- _SELECTION_:
■ ■ ■ ■
3. Run Spark PPML jobs
Login to your client VM and enter your BigDL PPML container:
docker exec -it spark-local bash
Then run az login to login to Azure system.
3.1 Generate enclave key to Azure Key Vault
Run such script to generate enclave key
/ppml/trusted-big-data-ml/azure/generate-enclave-key-az.sh myKeyVault
3.2 Generate keys
Run such scripts to generate keys:
/ppml/trusted-big-data-ml/azure/generate-keys.sh
When entering the passphrase or password, you could input the same password by yourself; and these passwords could also be used for the next step of generating other passwords. Password should be longer than 6 bits and contain numbers and letters, and one sample password is "3456abcd". These passwords would be used for future remote attestations and to start SGX enclaves more securely.
■ ■ ■ ■
- _ITEMS_:
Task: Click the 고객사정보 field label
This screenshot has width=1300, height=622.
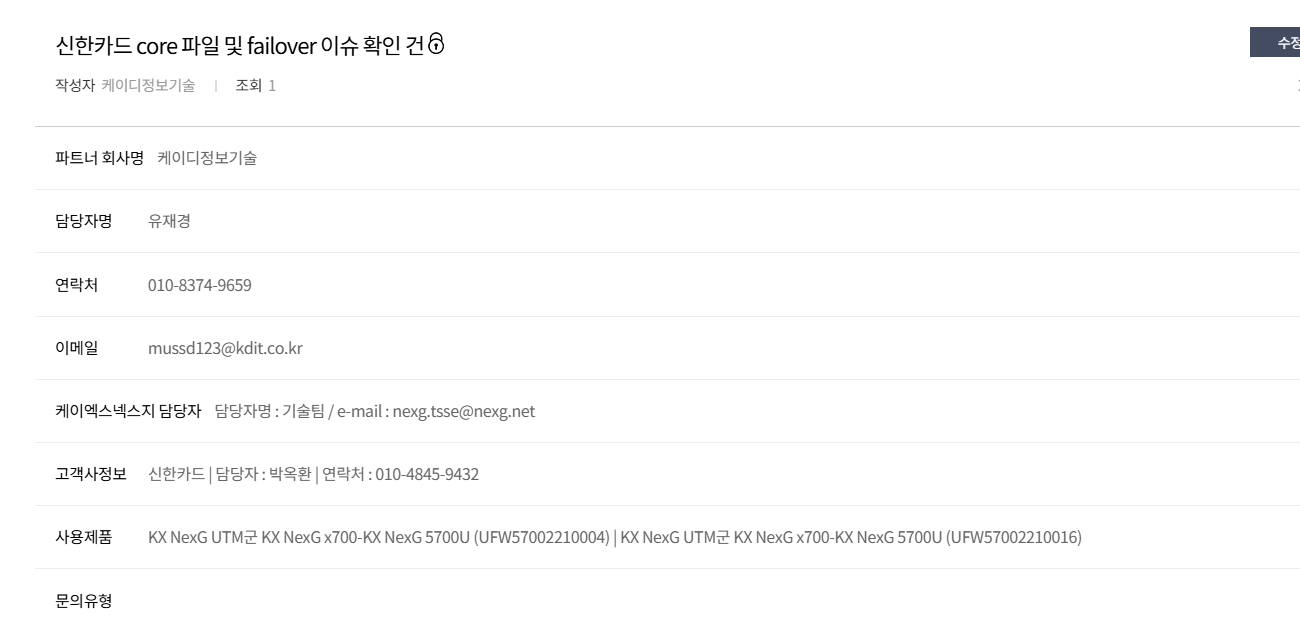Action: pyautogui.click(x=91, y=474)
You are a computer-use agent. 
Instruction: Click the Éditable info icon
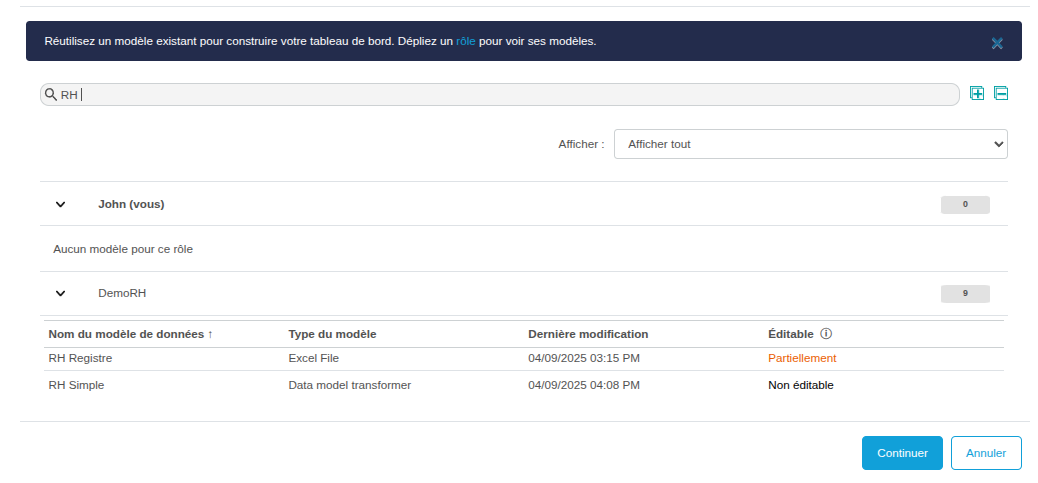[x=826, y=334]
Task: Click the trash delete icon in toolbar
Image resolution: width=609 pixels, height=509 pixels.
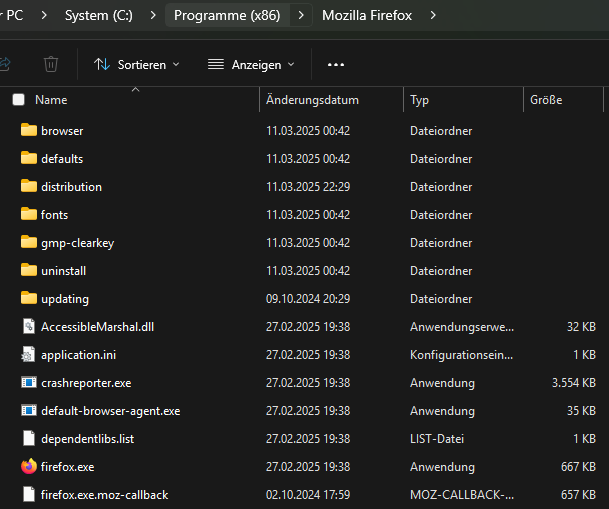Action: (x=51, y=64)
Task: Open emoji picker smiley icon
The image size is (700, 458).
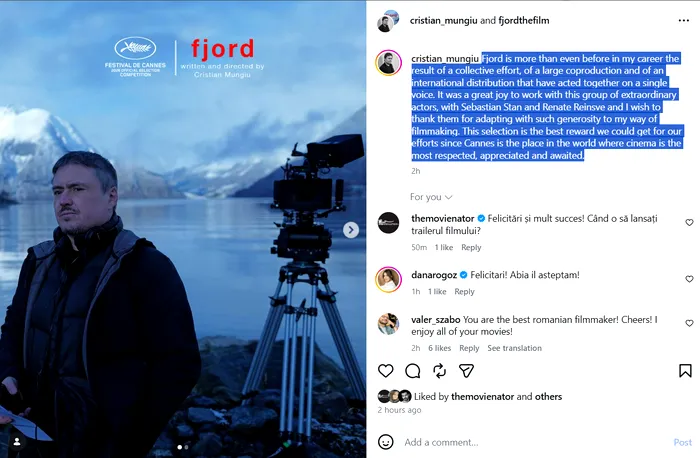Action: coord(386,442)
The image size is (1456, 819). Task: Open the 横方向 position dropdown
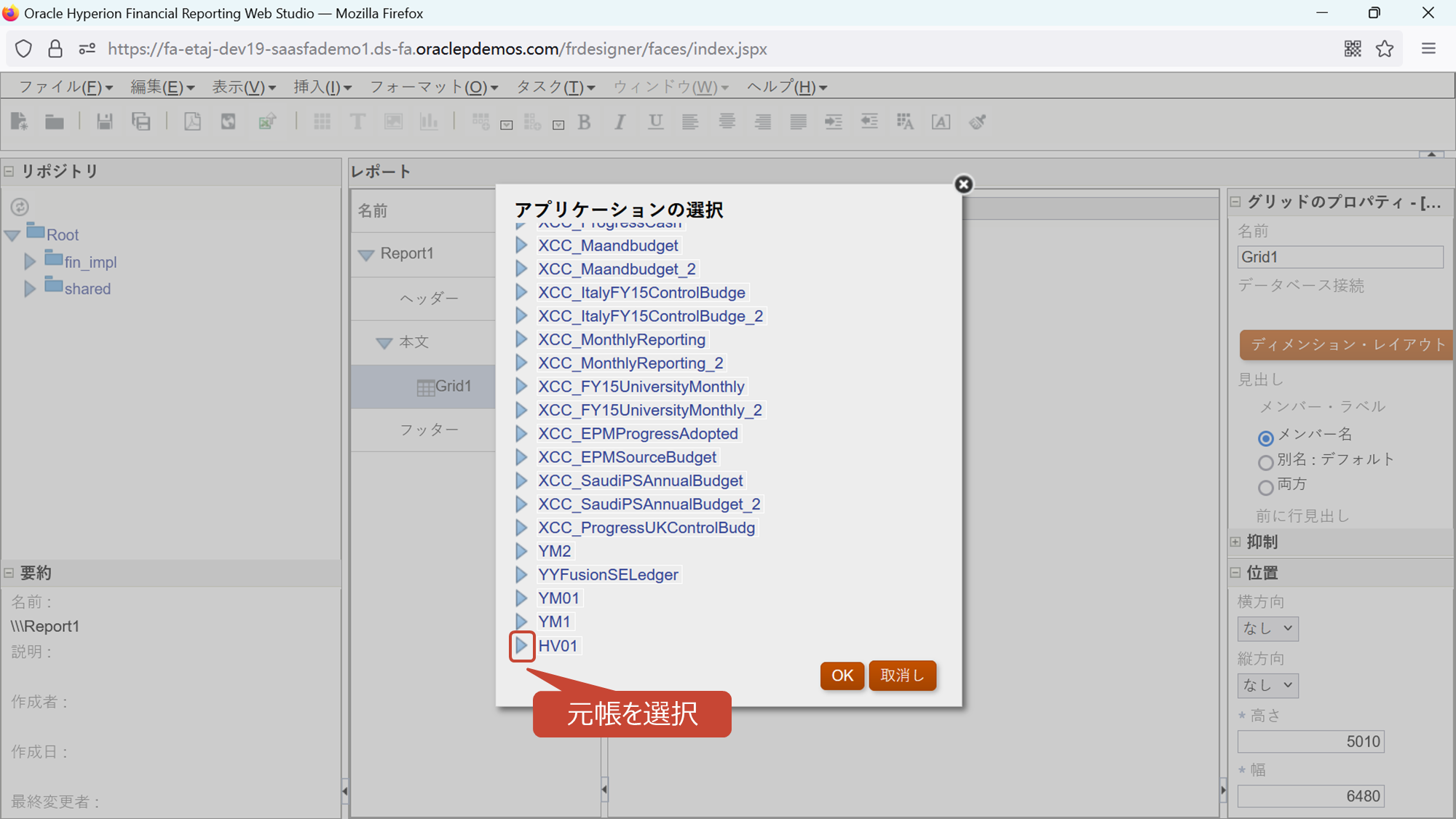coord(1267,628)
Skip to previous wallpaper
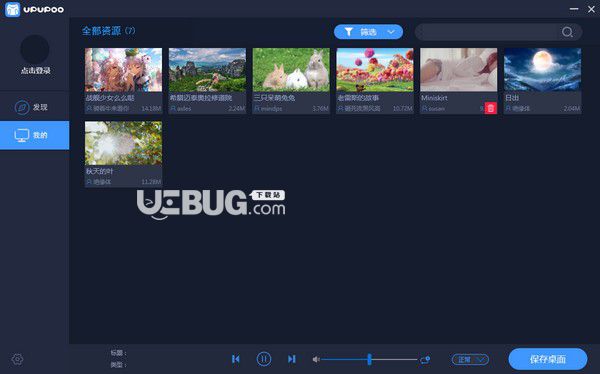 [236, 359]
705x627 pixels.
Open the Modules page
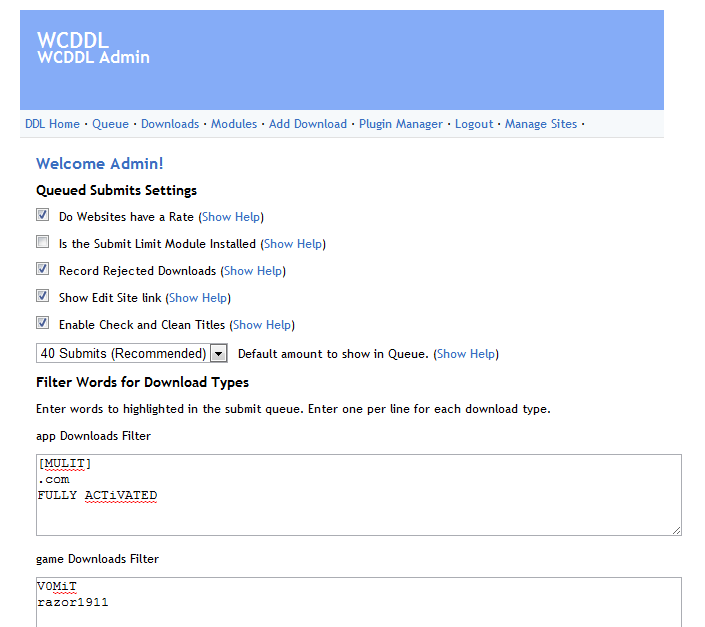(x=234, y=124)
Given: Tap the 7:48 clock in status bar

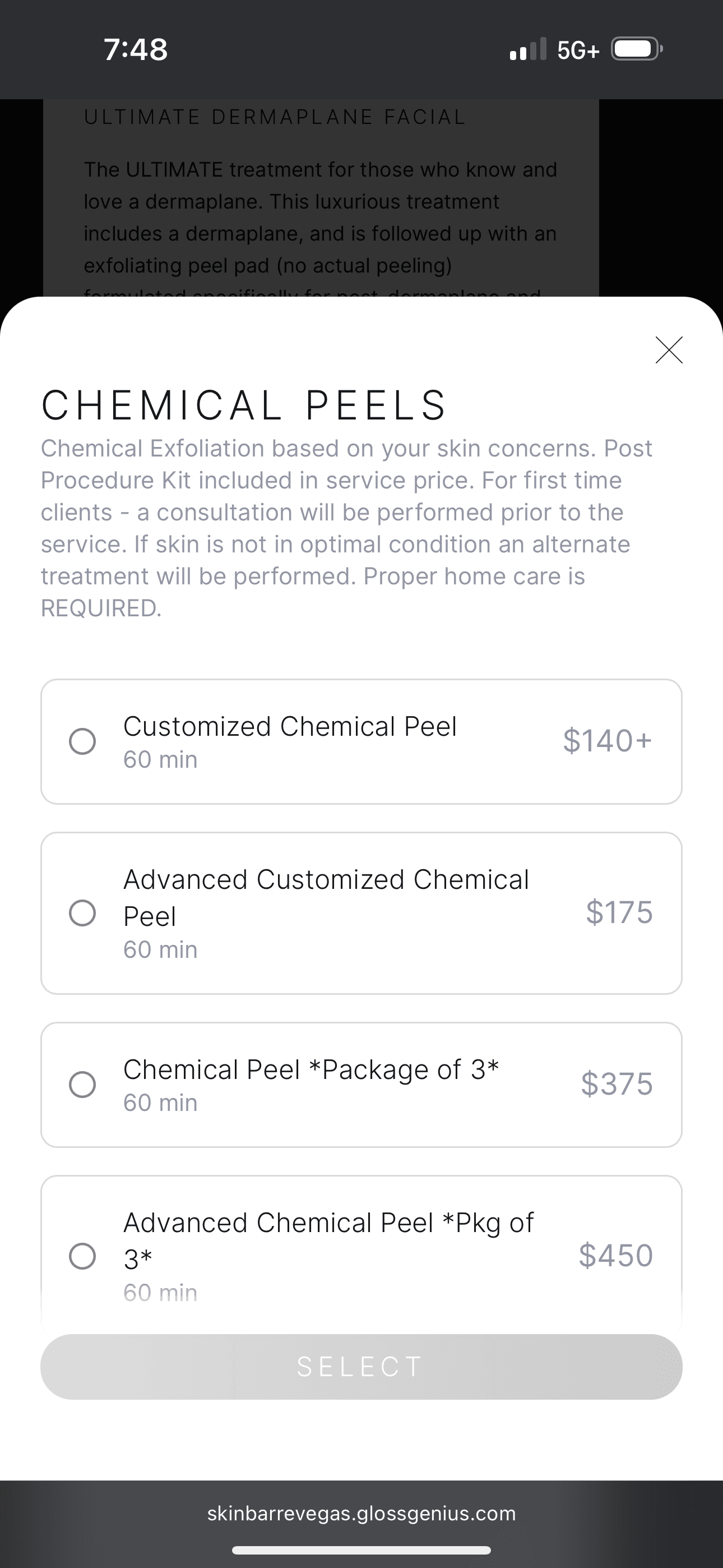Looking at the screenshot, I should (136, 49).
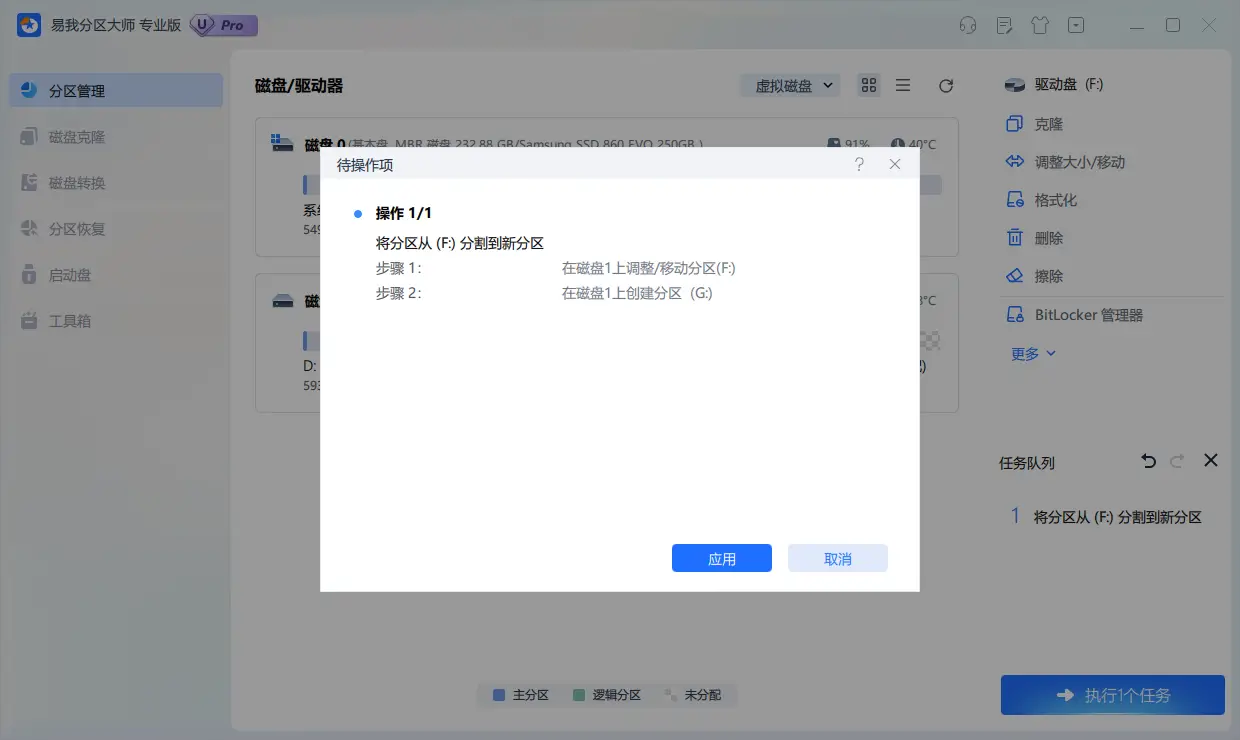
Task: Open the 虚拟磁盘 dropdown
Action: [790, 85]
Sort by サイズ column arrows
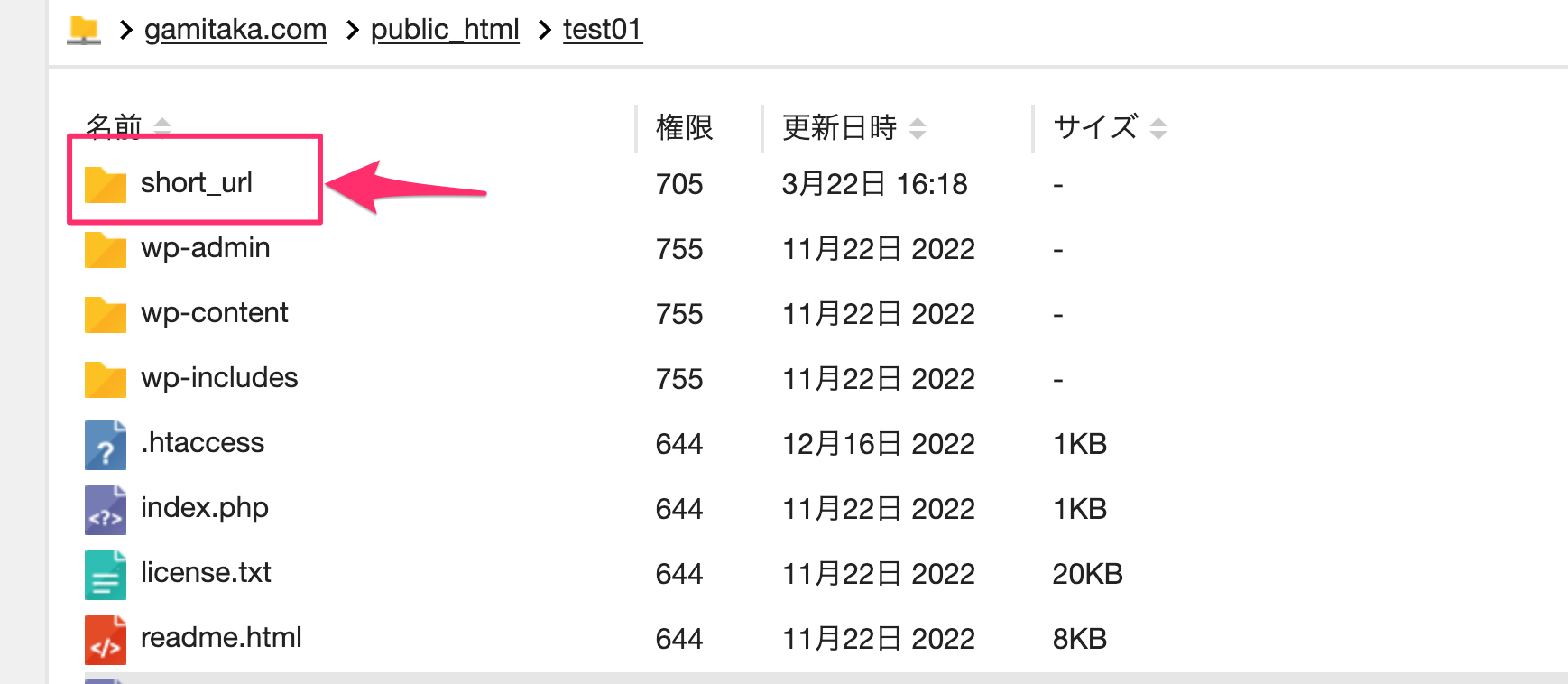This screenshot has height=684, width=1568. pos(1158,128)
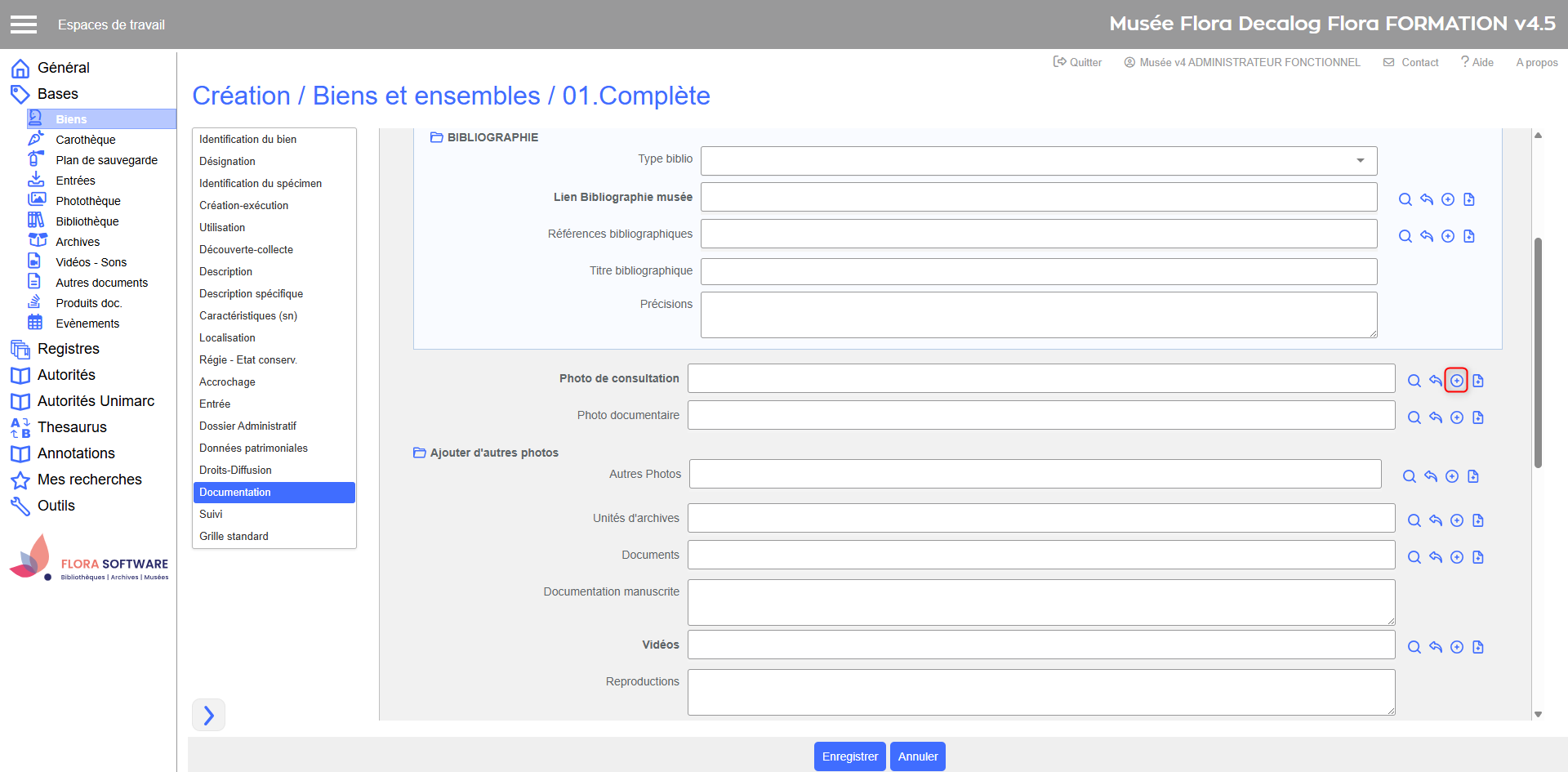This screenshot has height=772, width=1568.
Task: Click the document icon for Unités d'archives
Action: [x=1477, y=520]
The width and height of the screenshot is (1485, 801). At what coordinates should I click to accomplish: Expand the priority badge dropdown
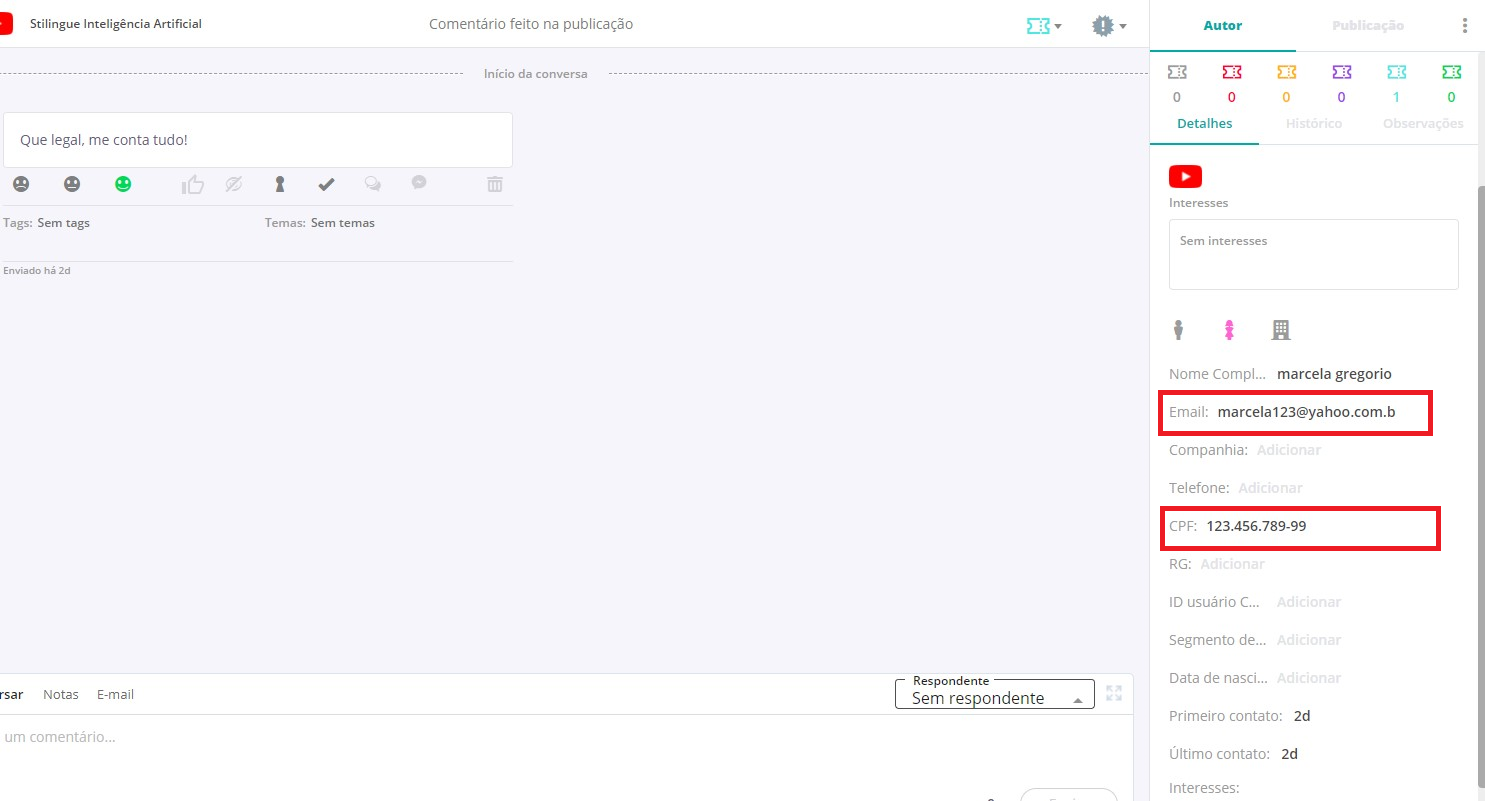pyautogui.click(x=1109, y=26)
■ ■ ■ ■
- _GIVEN TASK_: Quote the stretch of the Spark PPML setup text from "3. Run Spark" through "enclaves more securely.", copying it word for word.

- _EXERCISE RESULT_:
3. Run Spark PPML jobs
Login to your client VM and enter your BigDL PPML container:
docker exec -it spark-local bash
Then run az login to login to Azure system.
3.1 Generate enclave key to Azure Key Vault
Run such script to generate enclave key
/ppml/trusted-big-data-ml/azure/generate-enclave-key-az.sh myKeyVault
3.2 Generate keys
Run such scripts to generate keys:
/ppml/trusted-big-data-ml/azure/generate-keys.sh
When entering the passphrase or password, you could input the same password by yourself; and these passwords could also be used for the next step of generating other passwords. Password should be longer than 6 bits and contain numbers and letters, and one sample password is "3456abcd". These passwords would be used for future remote attestations and to start SGX enclaves more securely.